Поколебавшись, Вороновский выпил вслед за Добрыниным и вновь заговорил в прежней тональности, но чуточку медленнее:

- Работая с маэстро, я утвердился в мысли остаться холостяком. Да и обстановка не располагала к семейной жизни. В шестидесятых годах под эгидой Баронова в Астрахани создали подпольное производство зернистой икры на индустриальной основе. Браконьерская икра после обработки расфасовывалась в баночки из белой пищевой жести, поставлявшейся с Урала, маркировалась под государственную и шла...

- За бугор? - спросил Добрынин сонным голосом.

- Зачем? От рублей тогда никто не отказывался. Ее завозили в Москву, в Сочи, на Кавказ, в Прибалтику и за наличные деньги распределяли по ресторанам. Икорный бизнес оказался настолько прибыльным, что астраханские дельцы в приступе мании величия не захотели делиться с Бароновым, попытались выйти из-под контроля. После убийства Арона и Исая маэстро нацелил меня на Астрахань, поручив навести там порядок. О мести речь не заходила, мне предстояло наказать их материально.
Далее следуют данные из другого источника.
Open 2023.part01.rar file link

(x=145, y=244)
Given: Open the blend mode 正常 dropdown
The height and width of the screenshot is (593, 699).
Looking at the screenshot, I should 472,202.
Я сел в самолет, прилетел туда и нашел способ привести заблудших овец...

К этому моменту Добрынин, выпивший без малого литр и вовсю клевавший носом, полностью отключился. Уронив голову на грудь, он мерно посапывал под монотонную речь Вороновского и очнулся примерно через час. Хлопая глазами, Аристарх Иванович какое-то время не понимал, как он здесь очутился и что происходит.

- ...и захудалая фирма "Братья Луйк" быстро обрела второе дыхание, негромко рассказывал Вороновский, не сводя глаз с фотографии Лены, в солнечный день снятой возле фонтана в Севилье с белым голубем на Вытянутой к небу руке. - Как только мы с Карлом Рихтеровичем, наряду с сетью магазинов "Альбатрос", вовлекли в свою орбиту "Березку"...

- Вить, погоди, - подавляя отрыжку, недоуменно пробормотал Добрынин. - А как же Баронов?

- Под конец жизни Баронов страдал старческим сенильным психозом и умер в семьдесят девятом. К восьмидесяти годам маэстро стал ветхим, как египетский папирус: не успели милиционеры притронуться к нему, как он мигом откинул сандалики.